*PROBLEM DETAILS:*
Repeat the entries exactly as they appear.

Records from a dataset
=== Section Start ===

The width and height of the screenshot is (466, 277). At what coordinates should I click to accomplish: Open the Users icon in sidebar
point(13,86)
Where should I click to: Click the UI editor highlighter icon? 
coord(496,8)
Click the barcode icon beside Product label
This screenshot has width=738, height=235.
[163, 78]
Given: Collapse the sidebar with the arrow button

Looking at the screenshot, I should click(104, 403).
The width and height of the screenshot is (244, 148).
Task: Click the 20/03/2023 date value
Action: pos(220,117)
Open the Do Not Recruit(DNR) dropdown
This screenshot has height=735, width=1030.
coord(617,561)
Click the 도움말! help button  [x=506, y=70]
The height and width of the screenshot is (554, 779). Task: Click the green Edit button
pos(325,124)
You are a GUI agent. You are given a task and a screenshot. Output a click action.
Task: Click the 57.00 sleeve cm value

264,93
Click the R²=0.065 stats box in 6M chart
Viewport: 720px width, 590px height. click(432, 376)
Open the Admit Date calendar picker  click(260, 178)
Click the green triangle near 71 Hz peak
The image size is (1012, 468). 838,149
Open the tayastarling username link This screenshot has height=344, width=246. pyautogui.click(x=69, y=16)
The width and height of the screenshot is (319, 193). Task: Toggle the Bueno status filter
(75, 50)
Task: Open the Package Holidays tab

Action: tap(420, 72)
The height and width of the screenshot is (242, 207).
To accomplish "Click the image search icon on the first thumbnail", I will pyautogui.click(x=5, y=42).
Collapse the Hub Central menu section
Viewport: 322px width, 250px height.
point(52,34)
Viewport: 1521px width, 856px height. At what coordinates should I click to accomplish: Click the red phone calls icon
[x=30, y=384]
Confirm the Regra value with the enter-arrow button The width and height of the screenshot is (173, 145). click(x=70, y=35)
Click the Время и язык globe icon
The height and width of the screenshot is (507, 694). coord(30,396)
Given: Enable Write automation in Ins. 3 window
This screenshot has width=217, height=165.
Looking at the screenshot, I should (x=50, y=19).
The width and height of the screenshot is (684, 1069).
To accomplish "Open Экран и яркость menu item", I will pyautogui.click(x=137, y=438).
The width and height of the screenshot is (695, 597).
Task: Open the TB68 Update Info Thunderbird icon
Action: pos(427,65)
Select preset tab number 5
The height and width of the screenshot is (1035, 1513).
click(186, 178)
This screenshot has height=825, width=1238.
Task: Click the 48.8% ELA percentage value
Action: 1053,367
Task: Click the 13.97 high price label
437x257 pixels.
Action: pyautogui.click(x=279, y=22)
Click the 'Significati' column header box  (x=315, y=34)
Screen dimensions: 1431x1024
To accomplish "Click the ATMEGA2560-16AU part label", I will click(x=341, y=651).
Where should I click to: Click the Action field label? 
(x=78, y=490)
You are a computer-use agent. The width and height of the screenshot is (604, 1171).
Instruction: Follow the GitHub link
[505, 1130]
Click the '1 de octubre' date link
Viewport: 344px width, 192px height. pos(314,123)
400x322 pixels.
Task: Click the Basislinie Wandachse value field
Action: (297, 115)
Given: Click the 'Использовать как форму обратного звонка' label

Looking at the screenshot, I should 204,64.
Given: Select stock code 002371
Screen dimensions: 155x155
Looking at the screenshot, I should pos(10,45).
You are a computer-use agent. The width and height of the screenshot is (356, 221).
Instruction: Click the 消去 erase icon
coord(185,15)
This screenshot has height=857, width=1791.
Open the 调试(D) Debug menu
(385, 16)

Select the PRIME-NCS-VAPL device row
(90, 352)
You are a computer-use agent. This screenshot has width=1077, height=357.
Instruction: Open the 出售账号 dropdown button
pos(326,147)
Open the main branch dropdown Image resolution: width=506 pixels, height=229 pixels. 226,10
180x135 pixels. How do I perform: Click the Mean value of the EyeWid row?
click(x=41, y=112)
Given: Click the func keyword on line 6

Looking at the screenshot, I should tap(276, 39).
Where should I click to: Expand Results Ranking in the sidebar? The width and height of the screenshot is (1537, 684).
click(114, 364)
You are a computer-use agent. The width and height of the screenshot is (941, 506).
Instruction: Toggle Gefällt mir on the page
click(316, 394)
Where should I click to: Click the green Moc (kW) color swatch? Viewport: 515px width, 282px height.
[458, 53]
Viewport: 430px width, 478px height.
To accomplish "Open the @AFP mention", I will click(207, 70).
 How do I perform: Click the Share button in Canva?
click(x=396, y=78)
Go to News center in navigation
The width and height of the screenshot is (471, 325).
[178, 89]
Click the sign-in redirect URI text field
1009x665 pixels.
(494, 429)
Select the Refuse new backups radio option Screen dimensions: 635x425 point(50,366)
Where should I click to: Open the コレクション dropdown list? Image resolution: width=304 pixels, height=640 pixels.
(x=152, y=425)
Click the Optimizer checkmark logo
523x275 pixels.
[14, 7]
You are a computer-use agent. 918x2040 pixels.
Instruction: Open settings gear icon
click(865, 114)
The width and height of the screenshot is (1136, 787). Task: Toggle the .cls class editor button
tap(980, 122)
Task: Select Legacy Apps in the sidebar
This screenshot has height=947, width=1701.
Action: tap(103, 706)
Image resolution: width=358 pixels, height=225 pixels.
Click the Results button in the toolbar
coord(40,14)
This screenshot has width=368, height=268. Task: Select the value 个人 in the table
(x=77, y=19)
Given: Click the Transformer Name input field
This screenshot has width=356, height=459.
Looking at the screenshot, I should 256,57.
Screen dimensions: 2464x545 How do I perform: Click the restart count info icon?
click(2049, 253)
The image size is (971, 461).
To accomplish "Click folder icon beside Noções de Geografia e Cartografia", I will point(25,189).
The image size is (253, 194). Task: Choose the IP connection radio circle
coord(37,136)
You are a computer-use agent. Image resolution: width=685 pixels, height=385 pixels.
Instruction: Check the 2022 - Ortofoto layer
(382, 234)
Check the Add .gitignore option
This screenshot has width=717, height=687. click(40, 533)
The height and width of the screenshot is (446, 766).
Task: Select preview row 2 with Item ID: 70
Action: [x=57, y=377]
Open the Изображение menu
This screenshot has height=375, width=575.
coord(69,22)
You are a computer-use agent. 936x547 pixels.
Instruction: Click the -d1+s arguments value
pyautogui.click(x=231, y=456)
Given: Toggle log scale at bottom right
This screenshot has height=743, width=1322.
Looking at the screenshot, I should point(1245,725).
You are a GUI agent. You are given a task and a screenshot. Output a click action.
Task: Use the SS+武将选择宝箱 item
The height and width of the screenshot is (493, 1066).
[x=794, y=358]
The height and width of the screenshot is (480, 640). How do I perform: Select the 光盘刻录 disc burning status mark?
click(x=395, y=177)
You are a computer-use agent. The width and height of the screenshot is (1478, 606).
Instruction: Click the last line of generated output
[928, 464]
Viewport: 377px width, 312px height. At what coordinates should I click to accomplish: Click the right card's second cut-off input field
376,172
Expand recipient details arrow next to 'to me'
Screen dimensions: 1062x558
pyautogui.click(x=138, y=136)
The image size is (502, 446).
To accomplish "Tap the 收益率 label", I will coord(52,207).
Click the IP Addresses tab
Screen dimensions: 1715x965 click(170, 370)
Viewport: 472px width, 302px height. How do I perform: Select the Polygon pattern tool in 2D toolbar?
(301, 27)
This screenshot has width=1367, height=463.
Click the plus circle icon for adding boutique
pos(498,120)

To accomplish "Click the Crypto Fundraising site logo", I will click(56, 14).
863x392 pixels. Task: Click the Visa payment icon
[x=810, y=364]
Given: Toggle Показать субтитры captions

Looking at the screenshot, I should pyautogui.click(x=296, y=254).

=== Section End ===

*RESULT FOR THIS TASK:*
The width and height of the screenshot is (466, 277). At what coordinates should I click to accomplish: Open the Users icon in sidebar
point(13,86)
Where should I click to: Click the UI editor highlighter icon? 
coord(496,8)
Click the barcode icon beside Product label
This screenshot has width=738, height=235.
[163, 78]
Given: Collapse the sidebar with the arrow button

Looking at the screenshot, I should click(104, 403).
The width and height of the screenshot is (244, 148).
Task: Click the 20/03/2023 date value
Action: pos(220,117)
Open the Do Not Recruit(DNR) dropdown
This screenshot has height=735, width=1030.
coord(617,561)
Click the 도움말! help button  [x=506, y=70]
The height and width of the screenshot is (554, 779). Task: Click the green Edit button
pos(325,124)
You are a GUI agent. You are given a task and a screenshot. Output a click action.
Task: Click the 57.00 sleeve cm value

264,93
Click the R²=0.065 stats box in 6M chart
Viewport: 720px width, 590px height. click(432, 376)
Open the Admit Date calendar picker  click(260, 178)
Click the green triangle near 71 Hz peak
The image size is (1012, 468). 838,149
Open the tayastarling username link This screenshot has height=344, width=246. pyautogui.click(x=69, y=16)
The width and height of the screenshot is (319, 193). Task: Toggle the Bueno status filter
(75, 50)
Task: Open the Package Holidays tab

Action: tap(420, 72)
The height and width of the screenshot is (242, 207).
To accomplish "Click the image search icon on the first thumbnail", I will pyautogui.click(x=5, y=42).
Collapse the Hub Central menu section
Viewport: 322px width, 250px height.
point(52,34)
Viewport: 1521px width, 856px height. At what coordinates should I click to accomplish: Click the red phone calls icon
[x=30, y=384]
Confirm the Regra value with the enter-arrow button The width and height of the screenshot is (173, 145). click(x=70, y=35)
Click the Время и язык globe icon
The height and width of the screenshot is (507, 694). coord(30,396)
Given: Enable Write automation in Ins. 3 window
This screenshot has width=217, height=165.
Looking at the screenshot, I should (x=50, y=19).
The width and height of the screenshot is (684, 1069).
To accomplish "Open Экран и яркость menu item", I will pyautogui.click(x=137, y=438).
The width and height of the screenshot is (695, 597).
Task: Open the TB68 Update Info Thunderbird icon
Action: pos(427,65)
Select preset tab number 5
The height and width of the screenshot is (1035, 1513).
click(186, 178)
This screenshot has height=825, width=1238.
Task: Click the 48.8% ELA percentage value
Action: 1053,367
Task: Click the 13.97 high price label
437x257 pixels.
Action: pyautogui.click(x=279, y=22)
Click the 'Significati' column header box  (x=315, y=34)
Screen dimensions: 1431x1024
To accomplish "Click the ATMEGA2560-16AU part label", I will click(x=341, y=651).
Where should I click to: Click the Action field label? 
(x=78, y=490)
You are a computer-use agent. The width and height of the screenshot is (604, 1171).
Instruction: Follow the GitHub link
[505, 1130]
Click the '1 de octubre' date link
Viewport: 344px width, 192px height. pos(314,123)
400x322 pixels.
Task: Click the Basislinie Wandachse value field
Action: (297, 115)
Given: Click the 'Использовать как форму обратного звонка' label

Looking at the screenshot, I should 204,64.
Given: Select stock code 002371
Screen dimensions: 155x155
Looking at the screenshot, I should pos(10,45).
You are a computer-use agent. The width and height of the screenshot is (356, 221).
Instruction: Click the 消去 erase icon
coord(185,15)
This screenshot has height=857, width=1791.
Open the 调试(D) Debug menu
(385, 16)

Select the PRIME-NCS-VAPL device row
(90, 352)
You are a computer-use agent. This screenshot has width=1077, height=357.
Instruction: Open the 出售账号 dropdown button
pos(326,147)
Open the main branch dropdown Image resolution: width=506 pixels, height=229 pixels. 226,10
180x135 pixels. How do I perform: Click the Mean value of the EyeWid row?
click(x=41, y=112)
Given: Click the func keyword on line 6

Looking at the screenshot, I should tap(276, 39).
Where should I click to: Expand Results Ranking in the sidebar? The width and height of the screenshot is (1537, 684).
click(114, 364)
You are a computer-use agent. The width and height of the screenshot is (941, 506).
Instruction: Toggle Gefällt mir on the page
click(316, 394)
Where should I click to: Click the green Moc (kW) color swatch? Viewport: 515px width, 282px height.
[458, 53]
Viewport: 430px width, 478px height.
To accomplish "Open the @AFP mention", I will click(207, 70).
 How do I perform: Click the Share button in Canva?
click(x=396, y=78)
Go to News center in navigation
The width and height of the screenshot is (471, 325).
[178, 89]
Click the sign-in redirect URI text field
1009x665 pixels.
(494, 429)
Select the Refuse new backups radio option Screen dimensions: 635x425 point(50,366)
Where should I click to: Open the コレクション dropdown list? Image resolution: width=304 pixels, height=640 pixels.
(x=152, y=425)
Click the Optimizer checkmark logo
523x275 pixels.
[14, 7]
You are a computer-use agent. 918x2040 pixels.
Instruction: Open settings gear icon
click(865, 114)
The width and height of the screenshot is (1136, 787). Task: Toggle the .cls class editor button
tap(980, 122)
Task: Select Legacy Apps in the sidebar
This screenshot has height=947, width=1701.
Action: tap(103, 706)
Image resolution: width=358 pixels, height=225 pixels.
Click the Results button in the toolbar
coord(40,14)
This screenshot has width=368, height=268. Task: Select the value 个人 in the table
(x=77, y=19)
Given: Click the Transformer Name input field
This screenshot has width=356, height=459.
Looking at the screenshot, I should 256,57.
Screen dimensions: 2464x545 How do I perform: Click the restart count info icon?
click(2049, 253)
The image size is (971, 461).
To accomplish "Click folder icon beside Noções de Geografia e Cartografia", I will point(25,189).
The image size is (253, 194). Task: Choose the IP connection radio circle
coord(37,136)
You are a computer-use agent. Image resolution: width=685 pixels, height=385 pixels.
Instruction: Check the 2022 - Ortofoto layer
(382, 234)
Check the Add .gitignore option
This screenshot has width=717, height=687. click(40, 533)
The height and width of the screenshot is (446, 766).
Task: Select preview row 2 with Item ID: 70
Action: [x=57, y=377]
Open the Изображение menu
This screenshot has height=375, width=575.
coord(69,22)
You are a computer-use agent. 936x547 pixels.
Instruction: Click the -d1+s arguments value
pyautogui.click(x=231, y=456)
Given: Toggle log scale at bottom right
This screenshot has height=743, width=1322.
Looking at the screenshot, I should point(1245,725).
You are a GUI agent. You are given a task and a screenshot. Output a click action.
Task: Use the SS+武将选择宝箱 item
The height and width of the screenshot is (493, 1066).
[x=794, y=358]
The height and width of the screenshot is (480, 640). How do I perform: Select the 光盘刻录 disc burning status mark?
click(x=395, y=177)
You are a computer-use agent. The width and height of the screenshot is (1478, 606).
Instruction: Click the last line of generated output
[928, 464]
Viewport: 377px width, 312px height. At what coordinates should I click to accomplish: Click the right card's second cut-off input field
376,172
Expand recipient details arrow next to 'to me'
Screen dimensions: 1062x558
pyautogui.click(x=138, y=136)
The image size is (502, 446).
To accomplish "Tap the 收益率 label", I will coord(52,207).
Click the IP Addresses tab
Screen dimensions: 1715x965 click(170, 370)
Viewport: 472px width, 302px height. How do I perform: Select the Polygon pattern tool in 2D toolbar?
(301, 27)
This screenshot has width=1367, height=463.
Click the plus circle icon for adding boutique
pos(498,120)

To accomplish "Click the Crypto Fundraising site logo", I will click(56, 14).
863x392 pixels. Task: Click the Visa payment icon
[x=810, y=364]
Given: Toggle Показать субтитры captions

Looking at the screenshot, I should pyautogui.click(x=296, y=254).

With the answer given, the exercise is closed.